#### Exercise instructions:
Rewrite the piece on cold calling starting at "Do you think" and ending at "every possible level.", putting "software firms" in place of "technology companies".
───── Excerpted text
The wrong strategy, the wrong way: cold-calling your way to marketing, technical and business failure

The wrong strategy, the wrong way: cold-calling your way to marketing, technical and business failure

Do you think cold-calling still works? Trying to sell random stuff to random people on the phone is not exactly the most unobtrusive, effective or sophisticated strategy. It’s the kind of thing I would expect and advise especially technology companies to stay away from, for a number of reasons. This is an account of the biggest cold calling fail I am aware of, coming from technology companies that have somehow managed to miss the point on every possible level.

Opinions on cold calling ethics and effectiveness vary. I find it obnoxious, ineffective and wrong, especially since I know that companies typically outsource their cold calls to sweatshop call centers. So when I receive a cold call, there’s 2 things I do immediately: blacklist the company and ask the caller to retract my number from their lists, as they are legally obliged to.
──────────
───── Supplied material
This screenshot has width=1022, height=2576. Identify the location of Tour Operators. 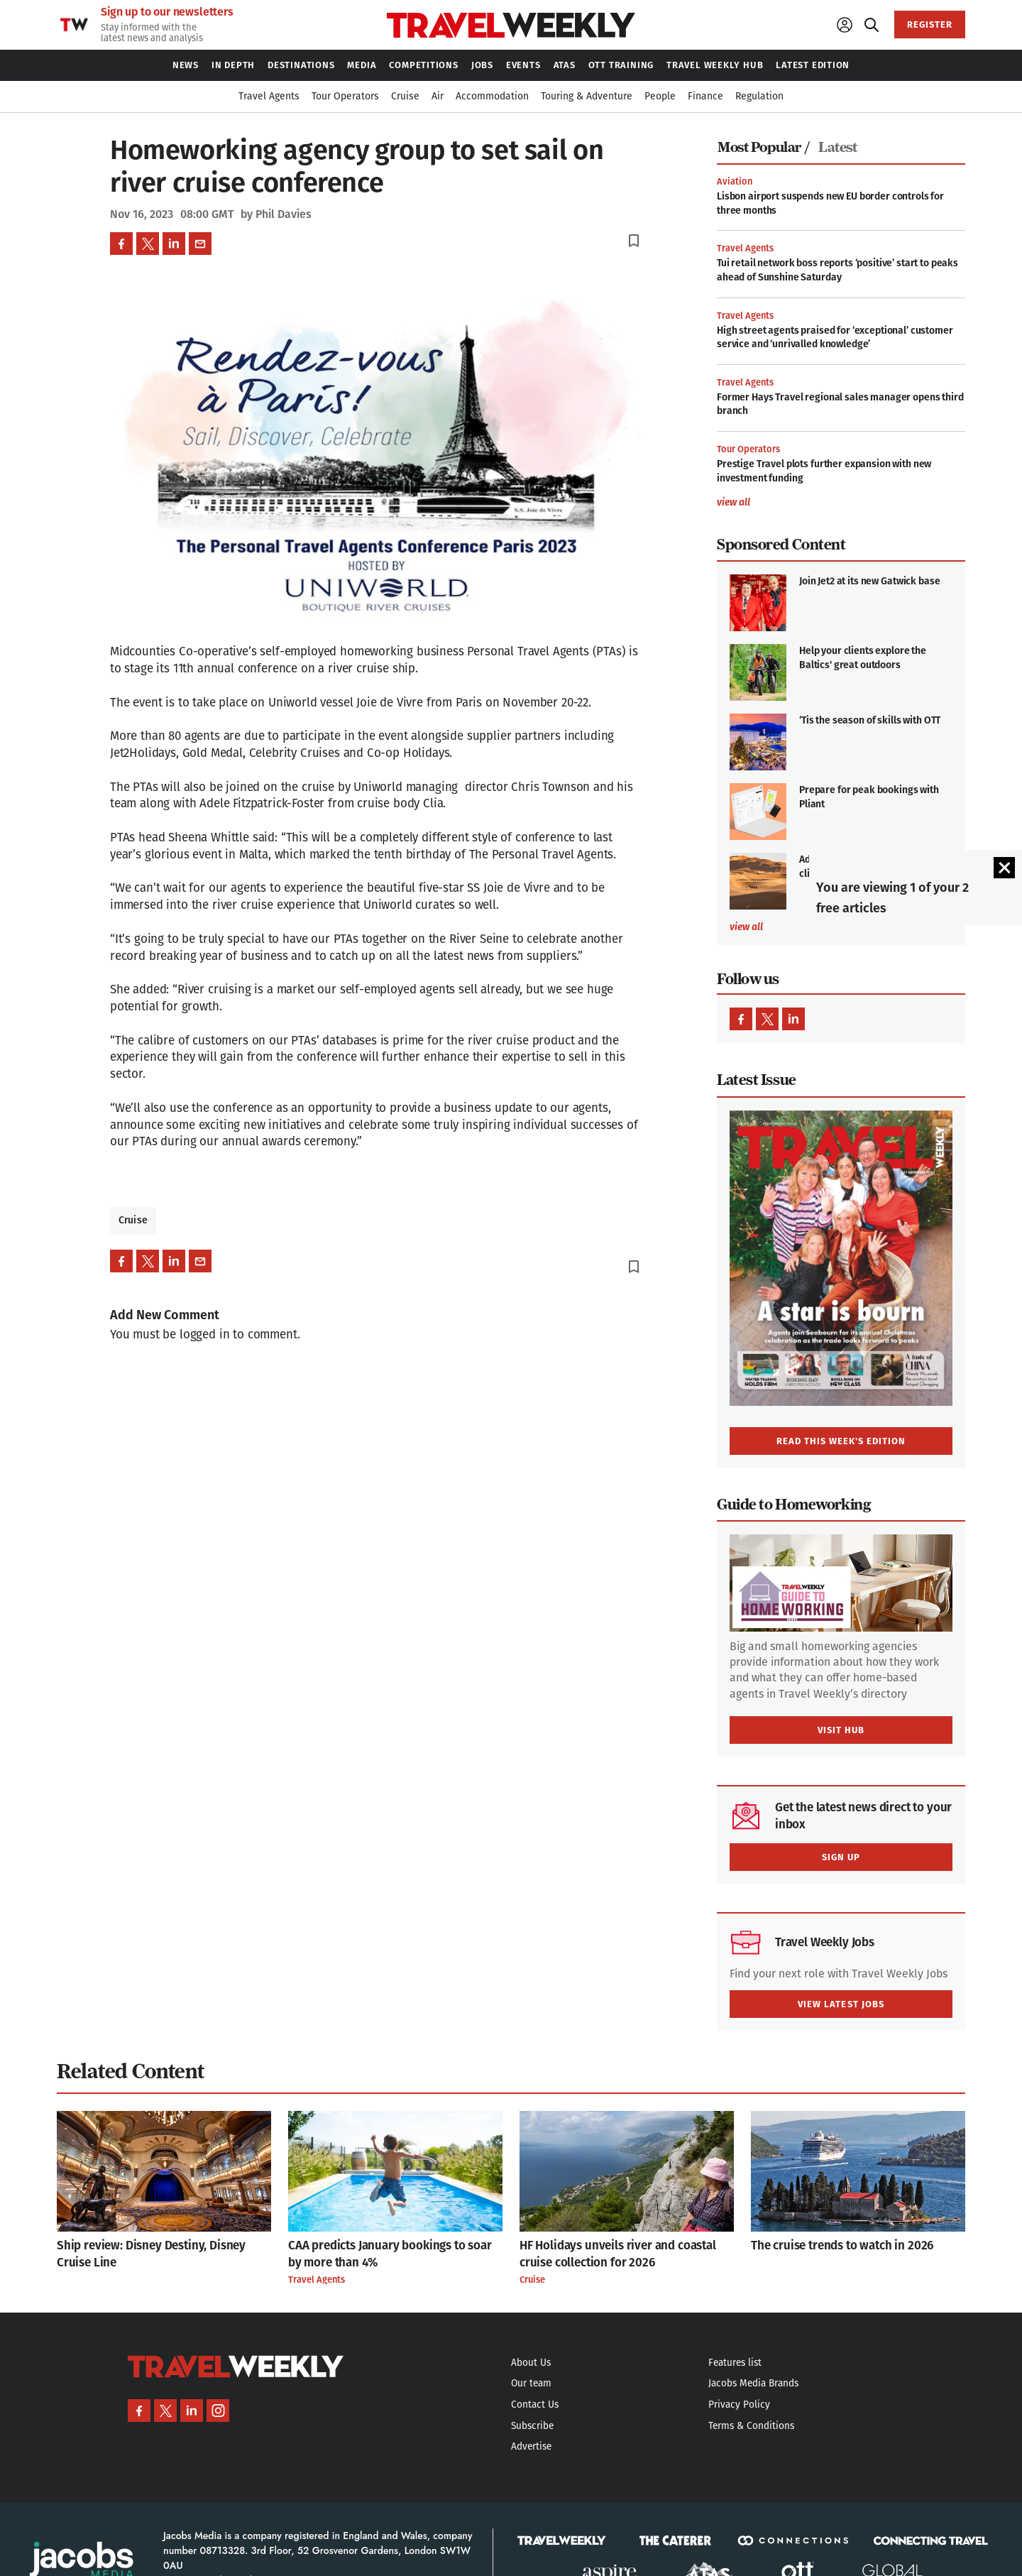
(748, 449).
──────────
#### Response to the exercise:
Do you think cold-calling still works? Trying to sell random stuff to random people on the phone is not exactly the most unobtrusive, effective or sophisticated strategy. It’s the kind of thing I would expect and advise especially software firms to stay away from, for a number of reasons. This is an account of the biggest cold calling fail I am aware of, coming from software firms that have somehow managed to miss the point on every possible level.